● Directions
If a line below contains the string "computer", copy it out.

● Extracted material
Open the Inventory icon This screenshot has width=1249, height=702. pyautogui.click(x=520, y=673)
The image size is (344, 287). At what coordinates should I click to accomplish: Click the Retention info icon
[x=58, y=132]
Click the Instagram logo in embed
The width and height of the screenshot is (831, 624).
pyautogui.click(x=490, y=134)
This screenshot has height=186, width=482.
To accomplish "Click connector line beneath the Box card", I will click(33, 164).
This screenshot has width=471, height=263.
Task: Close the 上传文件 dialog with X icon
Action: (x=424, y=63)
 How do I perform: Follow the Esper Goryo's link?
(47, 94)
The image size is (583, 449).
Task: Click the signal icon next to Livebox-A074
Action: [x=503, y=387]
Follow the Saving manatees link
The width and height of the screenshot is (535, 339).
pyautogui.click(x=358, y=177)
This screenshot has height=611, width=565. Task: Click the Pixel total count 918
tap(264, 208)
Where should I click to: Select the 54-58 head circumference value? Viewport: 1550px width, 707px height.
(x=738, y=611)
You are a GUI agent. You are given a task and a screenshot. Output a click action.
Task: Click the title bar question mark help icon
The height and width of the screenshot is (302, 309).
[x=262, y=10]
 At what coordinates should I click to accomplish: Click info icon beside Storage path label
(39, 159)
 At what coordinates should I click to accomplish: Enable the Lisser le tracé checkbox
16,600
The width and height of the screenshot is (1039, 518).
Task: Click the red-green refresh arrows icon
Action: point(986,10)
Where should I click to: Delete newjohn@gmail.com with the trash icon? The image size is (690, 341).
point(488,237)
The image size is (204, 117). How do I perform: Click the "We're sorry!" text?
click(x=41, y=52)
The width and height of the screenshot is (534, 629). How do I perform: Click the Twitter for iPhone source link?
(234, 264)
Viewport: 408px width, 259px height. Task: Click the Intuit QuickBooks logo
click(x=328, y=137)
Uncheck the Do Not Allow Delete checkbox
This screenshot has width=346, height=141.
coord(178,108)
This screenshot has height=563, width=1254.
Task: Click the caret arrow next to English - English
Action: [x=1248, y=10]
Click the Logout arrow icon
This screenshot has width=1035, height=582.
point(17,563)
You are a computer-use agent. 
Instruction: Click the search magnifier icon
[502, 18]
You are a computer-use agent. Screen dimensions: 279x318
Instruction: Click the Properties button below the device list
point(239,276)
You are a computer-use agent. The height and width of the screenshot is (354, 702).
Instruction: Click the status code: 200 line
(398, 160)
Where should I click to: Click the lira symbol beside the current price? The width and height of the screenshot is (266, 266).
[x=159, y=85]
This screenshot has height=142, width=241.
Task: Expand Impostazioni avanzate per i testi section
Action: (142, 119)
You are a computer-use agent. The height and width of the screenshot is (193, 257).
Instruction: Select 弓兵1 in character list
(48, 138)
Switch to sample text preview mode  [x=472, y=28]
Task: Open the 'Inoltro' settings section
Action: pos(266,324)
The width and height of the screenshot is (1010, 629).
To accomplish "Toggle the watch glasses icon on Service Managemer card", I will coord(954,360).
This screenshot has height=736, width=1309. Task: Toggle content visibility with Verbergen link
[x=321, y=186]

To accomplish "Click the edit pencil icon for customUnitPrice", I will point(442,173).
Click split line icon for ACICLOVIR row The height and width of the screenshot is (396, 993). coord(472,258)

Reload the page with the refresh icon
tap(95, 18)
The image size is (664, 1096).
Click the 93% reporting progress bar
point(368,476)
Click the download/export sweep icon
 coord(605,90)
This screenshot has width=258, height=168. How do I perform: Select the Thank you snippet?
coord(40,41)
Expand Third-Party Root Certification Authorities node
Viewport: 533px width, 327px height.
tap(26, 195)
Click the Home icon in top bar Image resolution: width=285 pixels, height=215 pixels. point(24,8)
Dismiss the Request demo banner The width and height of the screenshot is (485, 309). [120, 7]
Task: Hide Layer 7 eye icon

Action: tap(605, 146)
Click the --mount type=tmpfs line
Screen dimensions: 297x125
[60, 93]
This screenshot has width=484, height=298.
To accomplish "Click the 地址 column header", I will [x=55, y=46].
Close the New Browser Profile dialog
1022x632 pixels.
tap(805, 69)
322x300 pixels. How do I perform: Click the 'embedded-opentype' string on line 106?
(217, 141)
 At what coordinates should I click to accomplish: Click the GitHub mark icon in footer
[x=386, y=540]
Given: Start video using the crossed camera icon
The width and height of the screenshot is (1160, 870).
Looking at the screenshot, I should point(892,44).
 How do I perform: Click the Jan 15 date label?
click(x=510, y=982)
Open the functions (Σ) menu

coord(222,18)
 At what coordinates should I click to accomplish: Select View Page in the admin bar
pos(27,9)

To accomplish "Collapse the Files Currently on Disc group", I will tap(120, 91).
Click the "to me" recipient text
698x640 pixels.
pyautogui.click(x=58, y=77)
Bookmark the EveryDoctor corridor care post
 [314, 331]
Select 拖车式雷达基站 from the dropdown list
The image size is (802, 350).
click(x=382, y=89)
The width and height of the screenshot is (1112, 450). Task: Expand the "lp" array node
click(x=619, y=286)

● Response to this task
You are a computer-use agent. 
You are a computer-use agent. Screen dimensions: 279x318
You are a computer-use agent. The height and width of the screenshot is (354, 702).
You are a computer-use agent. The height and width of the screenshot is (193, 257).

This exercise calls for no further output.